Word for word, write the records out again, but omit each picture.
Start of Block
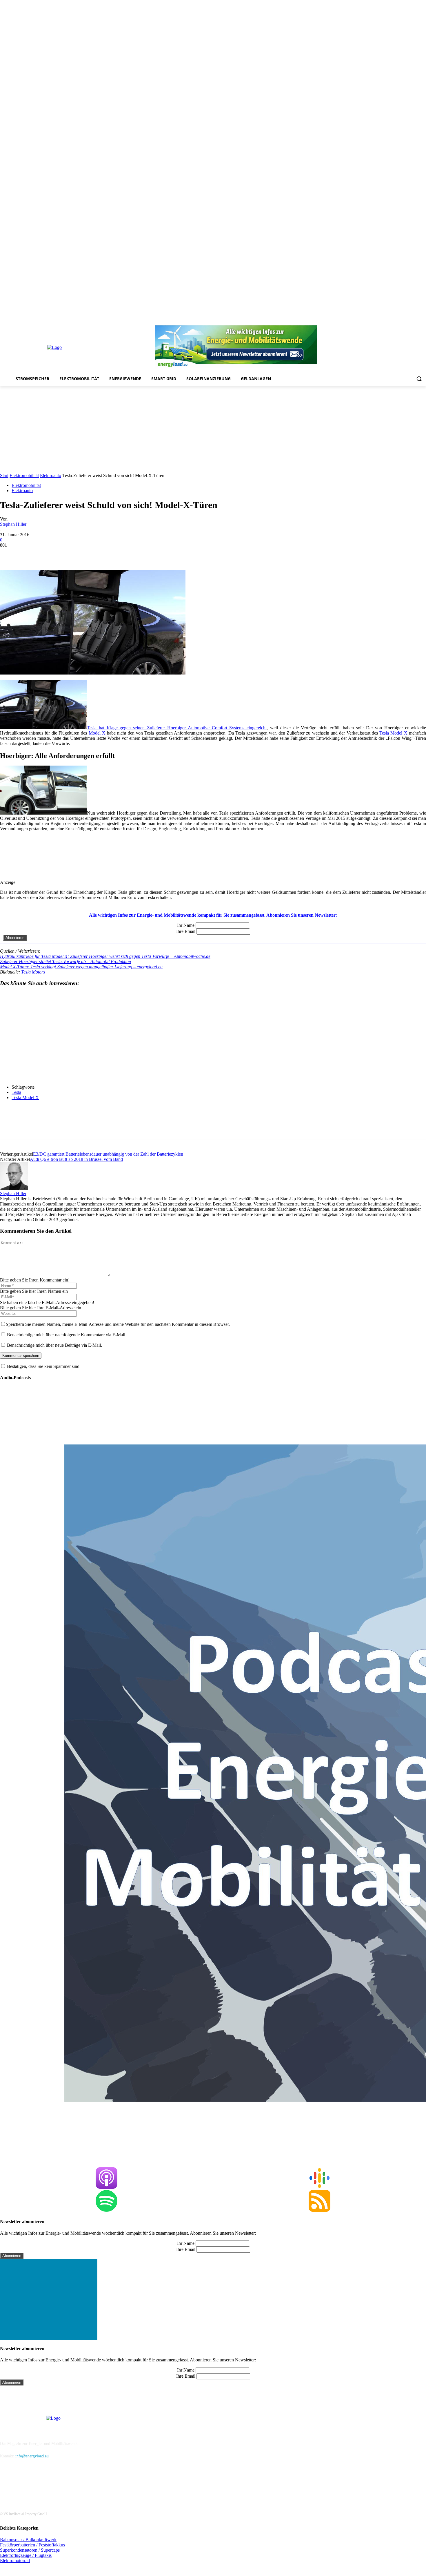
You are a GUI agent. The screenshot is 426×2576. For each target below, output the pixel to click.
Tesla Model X (393, 732)
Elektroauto (50, 475)
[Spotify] (398, 321)
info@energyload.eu (32, 2456)
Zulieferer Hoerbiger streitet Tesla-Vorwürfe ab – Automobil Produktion (65, 961)
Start (4, 475)
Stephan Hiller (13, 524)
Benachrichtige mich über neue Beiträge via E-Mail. (54, 1345)
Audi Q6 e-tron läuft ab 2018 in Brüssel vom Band (76, 1159)
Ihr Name (185, 925)
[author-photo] (14, 1188)
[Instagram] (374, 321)
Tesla (16, 1092)
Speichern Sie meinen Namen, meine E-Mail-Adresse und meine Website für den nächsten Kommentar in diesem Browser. (118, 1324)
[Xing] (422, 321)
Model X (96, 732)
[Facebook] (366, 321)
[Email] (93, 553)
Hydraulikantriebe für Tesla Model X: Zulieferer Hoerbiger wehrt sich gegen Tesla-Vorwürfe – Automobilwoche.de (105, 956)
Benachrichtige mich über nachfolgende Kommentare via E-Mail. (66, 1334)
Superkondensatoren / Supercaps (30, 2550)
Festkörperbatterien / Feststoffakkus (32, 2544)
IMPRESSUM (16, 2429)
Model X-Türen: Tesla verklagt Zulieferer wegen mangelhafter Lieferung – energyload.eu (81, 966)
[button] (419, 379)
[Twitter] (414, 321)
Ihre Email (185, 931)
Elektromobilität (24, 475)
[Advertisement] (213, 429)
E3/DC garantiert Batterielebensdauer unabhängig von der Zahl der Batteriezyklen (108, 1154)
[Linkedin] (382, 321)
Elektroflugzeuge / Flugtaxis (26, 2555)
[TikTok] (406, 321)
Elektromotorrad (15, 2560)
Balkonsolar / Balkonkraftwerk (28, 2539)
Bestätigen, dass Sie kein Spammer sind (42, 1366)
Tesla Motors (33, 971)
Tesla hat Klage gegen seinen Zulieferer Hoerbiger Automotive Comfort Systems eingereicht (177, 727)
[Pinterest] (390, 321)
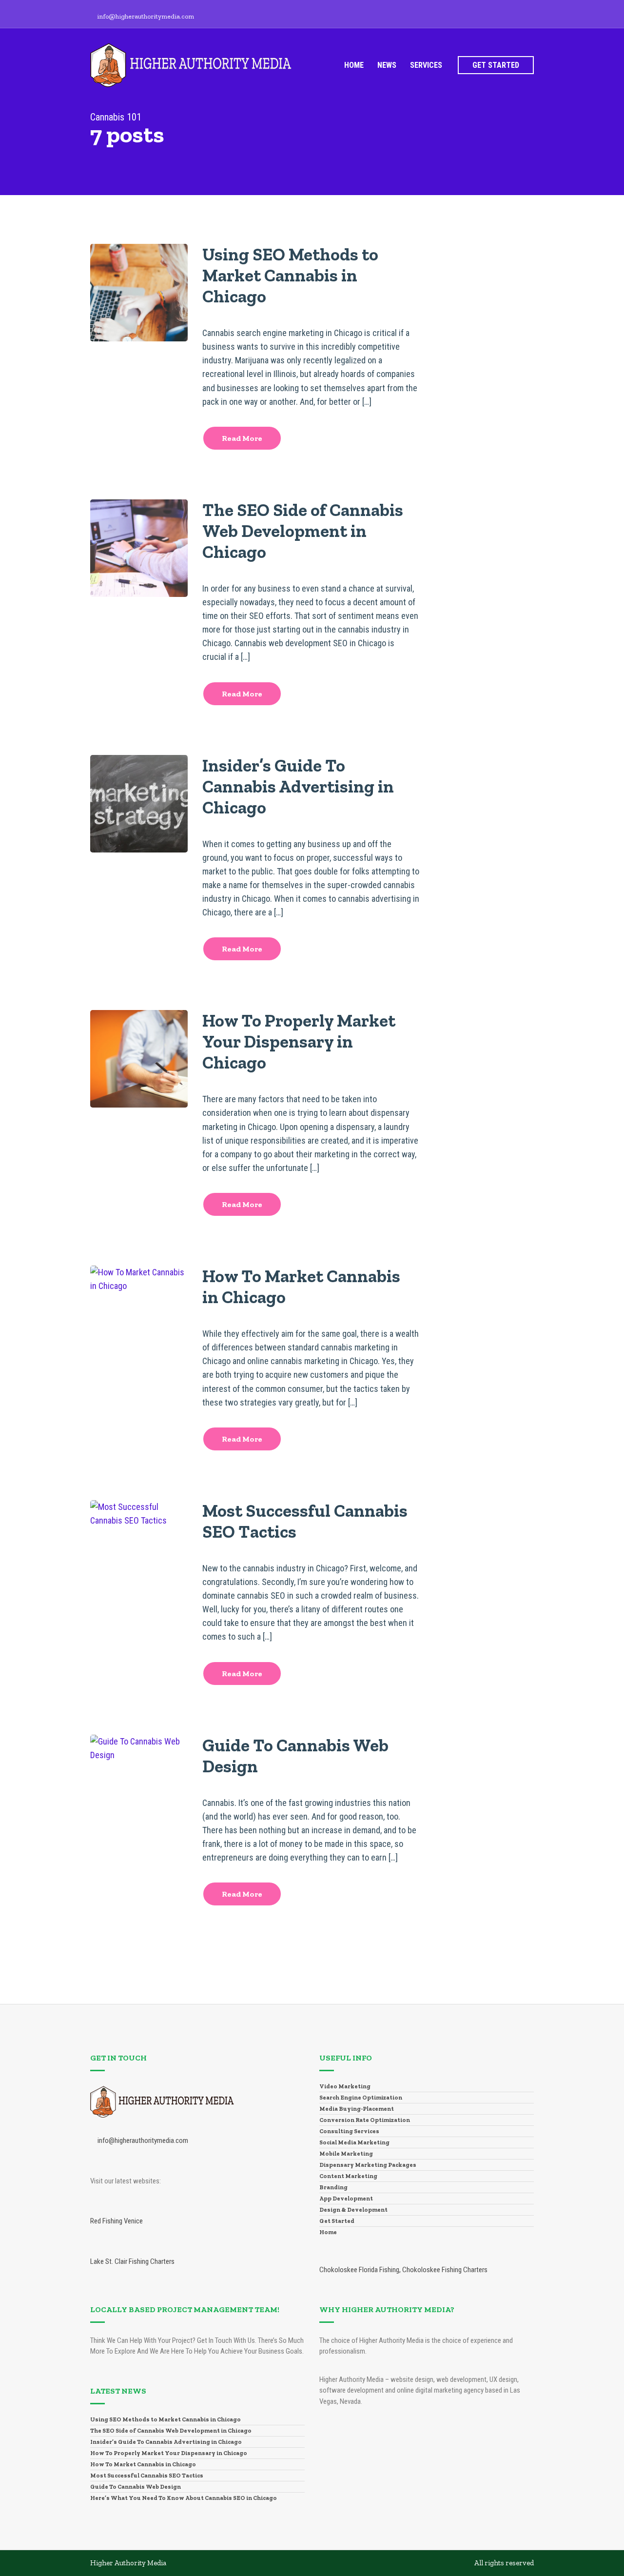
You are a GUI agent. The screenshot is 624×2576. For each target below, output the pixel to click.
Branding (333, 2187)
End of Block
_Written answer_.
You are a GUI agent. The screenshot is 426×2576. For each target below, output the pixel to click.
Tesla Model X (393, 732)
Elektroauto (50, 475)
[Spotify] (398, 321)
info@energyload.eu (32, 2456)
Zulieferer Hoerbiger streitet Tesla-Vorwürfe ab – Automobil Produktion (65, 961)
Start (4, 475)
Stephan Hiller (13, 524)
Benachrichtige mich über neue Beiträge via E-Mail. (54, 1345)
Audi Q6 e-tron läuft ab 2018 in Brüssel vom Band (76, 1159)
Ihr Name (185, 925)
[author-photo] (14, 1188)
[Instagram] (374, 321)
Tesla (16, 1092)
Speichern Sie meinen Namen, meine E-Mail-Adresse und meine Website für den nächsten Kommentar in diesem Browser. (118, 1324)
[Xing] (422, 321)
Model X (96, 732)
[Facebook] (366, 321)
[Email] (93, 553)
Hydraulikantriebe für Tesla Model X: Zulieferer Hoerbiger wehrt sich gegen Tesla-Vorwürfe – Automobilwoche.de (105, 956)
Benachrichtige mich über nachfolgende Kommentare via E-Mail. (66, 1334)
Superkondensatoren / Supercaps (30, 2550)
Festkörperbatterien / Feststoffakkus (32, 2544)
IMPRESSUM (16, 2429)
Model X-Türen: Tesla verklagt Zulieferer wegen mangelhafter Lieferung – energyload.eu (81, 966)
[button] (419, 379)
[Twitter] (414, 321)
Ihre Email (185, 931)
Elektromobilität (24, 475)
[Advertisement] (213, 429)
E3/DC garantiert Batterielebensdauer unabhängig von der Zahl der Batteriezyklen (108, 1154)
[Linkedin] (382, 321)
Elektroflugzeuge / Flugtaxis (26, 2555)
[TikTok] (406, 321)
Elektromotorrad (15, 2560)
Balkonsolar / Balkonkraftwerk (28, 2539)
Bestätigen, dass Sie kein Spammer sind (42, 1366)
Tesla Motors (33, 971)
Tesla hat Klage gegen seinen Zulieferer Hoerbiger Automotive Comfort Systems eingereicht (177, 727)
[Pinterest] (390, 321)
You are a GUI agent. The screenshot is 624×2576. For each target below, output the pixel to click.
Branding (333, 2187)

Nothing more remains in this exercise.